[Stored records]
▬▬▬

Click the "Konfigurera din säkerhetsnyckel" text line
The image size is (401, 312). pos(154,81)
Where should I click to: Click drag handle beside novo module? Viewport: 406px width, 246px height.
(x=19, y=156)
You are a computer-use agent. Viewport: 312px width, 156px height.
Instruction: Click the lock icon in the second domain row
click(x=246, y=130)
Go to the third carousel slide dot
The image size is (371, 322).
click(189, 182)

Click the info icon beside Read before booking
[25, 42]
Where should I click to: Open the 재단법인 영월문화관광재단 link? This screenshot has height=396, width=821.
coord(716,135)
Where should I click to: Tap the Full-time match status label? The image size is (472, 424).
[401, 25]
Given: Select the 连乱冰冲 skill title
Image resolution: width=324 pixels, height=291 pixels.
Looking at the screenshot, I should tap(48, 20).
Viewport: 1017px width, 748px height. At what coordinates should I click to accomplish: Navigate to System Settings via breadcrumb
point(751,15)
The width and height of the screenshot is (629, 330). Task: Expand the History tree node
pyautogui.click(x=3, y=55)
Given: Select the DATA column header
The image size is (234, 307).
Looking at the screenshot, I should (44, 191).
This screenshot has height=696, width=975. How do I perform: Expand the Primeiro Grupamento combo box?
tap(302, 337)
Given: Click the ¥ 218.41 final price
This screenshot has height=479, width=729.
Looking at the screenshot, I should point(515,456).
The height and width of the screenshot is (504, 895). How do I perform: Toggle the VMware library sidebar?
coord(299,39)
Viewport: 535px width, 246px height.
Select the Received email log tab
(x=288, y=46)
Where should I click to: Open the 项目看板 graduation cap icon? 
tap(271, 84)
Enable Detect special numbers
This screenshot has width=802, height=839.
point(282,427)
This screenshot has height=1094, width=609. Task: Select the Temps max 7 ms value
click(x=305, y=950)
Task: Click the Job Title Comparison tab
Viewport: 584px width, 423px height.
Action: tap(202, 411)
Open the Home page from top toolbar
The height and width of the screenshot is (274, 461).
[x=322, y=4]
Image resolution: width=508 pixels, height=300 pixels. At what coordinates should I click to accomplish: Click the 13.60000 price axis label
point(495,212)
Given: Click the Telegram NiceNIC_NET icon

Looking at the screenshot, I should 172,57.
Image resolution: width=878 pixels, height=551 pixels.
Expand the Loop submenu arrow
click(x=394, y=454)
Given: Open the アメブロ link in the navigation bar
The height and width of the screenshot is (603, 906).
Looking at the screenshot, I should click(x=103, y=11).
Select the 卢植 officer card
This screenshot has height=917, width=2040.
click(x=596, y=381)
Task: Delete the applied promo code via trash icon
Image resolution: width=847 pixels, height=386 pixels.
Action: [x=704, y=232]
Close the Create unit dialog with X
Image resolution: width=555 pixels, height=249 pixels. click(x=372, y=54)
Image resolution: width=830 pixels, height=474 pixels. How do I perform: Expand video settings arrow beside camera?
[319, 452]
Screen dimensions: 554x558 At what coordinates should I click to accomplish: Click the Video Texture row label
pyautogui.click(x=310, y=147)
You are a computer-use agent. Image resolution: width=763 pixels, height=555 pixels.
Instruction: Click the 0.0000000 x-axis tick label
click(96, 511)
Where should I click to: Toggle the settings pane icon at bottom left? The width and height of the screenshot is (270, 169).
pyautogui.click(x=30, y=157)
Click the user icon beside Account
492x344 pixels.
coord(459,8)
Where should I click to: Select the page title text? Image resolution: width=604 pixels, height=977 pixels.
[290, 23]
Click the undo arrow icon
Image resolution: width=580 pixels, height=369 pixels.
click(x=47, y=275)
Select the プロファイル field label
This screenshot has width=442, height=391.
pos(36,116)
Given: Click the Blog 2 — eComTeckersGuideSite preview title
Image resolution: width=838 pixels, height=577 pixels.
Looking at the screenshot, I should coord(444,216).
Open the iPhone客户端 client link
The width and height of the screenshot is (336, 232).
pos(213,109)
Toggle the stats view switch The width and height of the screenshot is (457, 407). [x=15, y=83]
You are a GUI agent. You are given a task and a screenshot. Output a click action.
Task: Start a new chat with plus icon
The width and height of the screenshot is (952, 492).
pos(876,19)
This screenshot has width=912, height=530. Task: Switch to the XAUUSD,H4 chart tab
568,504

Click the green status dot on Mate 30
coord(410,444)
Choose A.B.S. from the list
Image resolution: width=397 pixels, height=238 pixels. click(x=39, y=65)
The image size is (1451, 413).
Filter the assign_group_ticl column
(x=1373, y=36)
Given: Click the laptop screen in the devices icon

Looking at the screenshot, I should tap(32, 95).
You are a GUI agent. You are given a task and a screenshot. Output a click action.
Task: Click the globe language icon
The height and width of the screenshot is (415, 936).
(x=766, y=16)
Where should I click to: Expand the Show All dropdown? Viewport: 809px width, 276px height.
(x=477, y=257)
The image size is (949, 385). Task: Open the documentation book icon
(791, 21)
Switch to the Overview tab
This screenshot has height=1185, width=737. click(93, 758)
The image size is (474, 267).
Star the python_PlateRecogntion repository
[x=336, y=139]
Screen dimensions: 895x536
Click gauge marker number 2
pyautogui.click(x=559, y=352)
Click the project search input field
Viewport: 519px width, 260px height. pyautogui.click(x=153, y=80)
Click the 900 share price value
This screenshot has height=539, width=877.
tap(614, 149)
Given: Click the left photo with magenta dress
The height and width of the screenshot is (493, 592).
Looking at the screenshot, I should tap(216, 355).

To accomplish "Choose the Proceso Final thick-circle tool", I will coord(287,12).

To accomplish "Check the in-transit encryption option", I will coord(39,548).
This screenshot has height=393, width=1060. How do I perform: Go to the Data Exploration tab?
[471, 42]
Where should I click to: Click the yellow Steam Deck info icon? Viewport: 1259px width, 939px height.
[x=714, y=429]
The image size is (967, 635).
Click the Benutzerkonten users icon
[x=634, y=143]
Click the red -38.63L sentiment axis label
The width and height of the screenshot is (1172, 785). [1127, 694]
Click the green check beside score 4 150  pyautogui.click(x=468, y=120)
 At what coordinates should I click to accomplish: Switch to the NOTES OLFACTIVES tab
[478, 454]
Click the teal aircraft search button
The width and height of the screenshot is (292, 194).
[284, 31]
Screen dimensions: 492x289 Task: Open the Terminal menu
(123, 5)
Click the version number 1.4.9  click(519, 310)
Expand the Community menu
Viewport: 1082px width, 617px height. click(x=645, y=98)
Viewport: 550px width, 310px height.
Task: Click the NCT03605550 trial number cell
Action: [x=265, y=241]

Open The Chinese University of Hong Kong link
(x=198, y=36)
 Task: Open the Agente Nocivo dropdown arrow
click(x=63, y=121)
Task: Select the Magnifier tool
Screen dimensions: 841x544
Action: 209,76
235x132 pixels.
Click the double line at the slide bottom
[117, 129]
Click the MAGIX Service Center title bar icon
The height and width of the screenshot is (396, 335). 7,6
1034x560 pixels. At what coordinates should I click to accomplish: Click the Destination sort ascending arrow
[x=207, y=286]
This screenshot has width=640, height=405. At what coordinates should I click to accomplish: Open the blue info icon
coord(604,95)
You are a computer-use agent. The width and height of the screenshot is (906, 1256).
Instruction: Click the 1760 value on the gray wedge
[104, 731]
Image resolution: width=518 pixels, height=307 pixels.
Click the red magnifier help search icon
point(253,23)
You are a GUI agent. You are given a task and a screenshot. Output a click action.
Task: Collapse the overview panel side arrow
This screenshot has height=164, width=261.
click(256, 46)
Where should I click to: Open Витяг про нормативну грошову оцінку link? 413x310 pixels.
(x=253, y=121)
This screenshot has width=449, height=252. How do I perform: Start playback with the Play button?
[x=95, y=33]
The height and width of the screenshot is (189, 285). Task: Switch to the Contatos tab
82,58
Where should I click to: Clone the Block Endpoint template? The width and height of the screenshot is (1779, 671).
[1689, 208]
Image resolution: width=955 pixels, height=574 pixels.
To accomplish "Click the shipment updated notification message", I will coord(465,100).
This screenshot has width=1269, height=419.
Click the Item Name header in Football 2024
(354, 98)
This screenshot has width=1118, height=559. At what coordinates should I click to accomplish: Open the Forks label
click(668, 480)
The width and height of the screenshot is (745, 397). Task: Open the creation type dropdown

▬▬▬

WORK TO BE COMPLETED >> Reprint exactly the lines above that start at the one with "Screen dimensions: 841x544" and end at the one with "Image resolution: width=955", keeping both and adding none.

ANSWER AREA >>
Screen dimensions: 841x544
Action: 209,76
235x132 pixels.
Click the double line at the slide bottom
[117, 129]
Click the MAGIX Service Center title bar icon
The height and width of the screenshot is (396, 335). 7,6
1034x560 pixels. At what coordinates should I click to accomplish: Click the Destination sort ascending arrow
[x=207, y=286]
This screenshot has width=640, height=405. At what coordinates should I click to accomplish: Open the blue info icon
coord(604,95)
You are a computer-use agent. The width and height of the screenshot is (906, 1256).
Instruction: Click the 1760 value on the gray wedge
[104, 731]
Image resolution: width=518 pixels, height=307 pixels.
Click the red magnifier help search icon
point(253,23)
You are a GUI agent. You are given a task and a screenshot. Output a click action.
Task: Collapse the overview panel side arrow
This screenshot has height=164, width=261.
click(256, 46)
Where should I click to: Open Витяг про нормативну грошову оцінку link? 413x310 pixels.
(x=253, y=121)
This screenshot has width=449, height=252. How do I perform: Start playback with the Play button?
[x=95, y=33]
The height and width of the screenshot is (189, 285). Task: Switch to the Contatos tab
82,58
Where should I click to: Clone the Block Endpoint template? The width and height of the screenshot is (1779, 671).
[1689, 208]
Image resolution: width=955 pixels, height=574 pixels.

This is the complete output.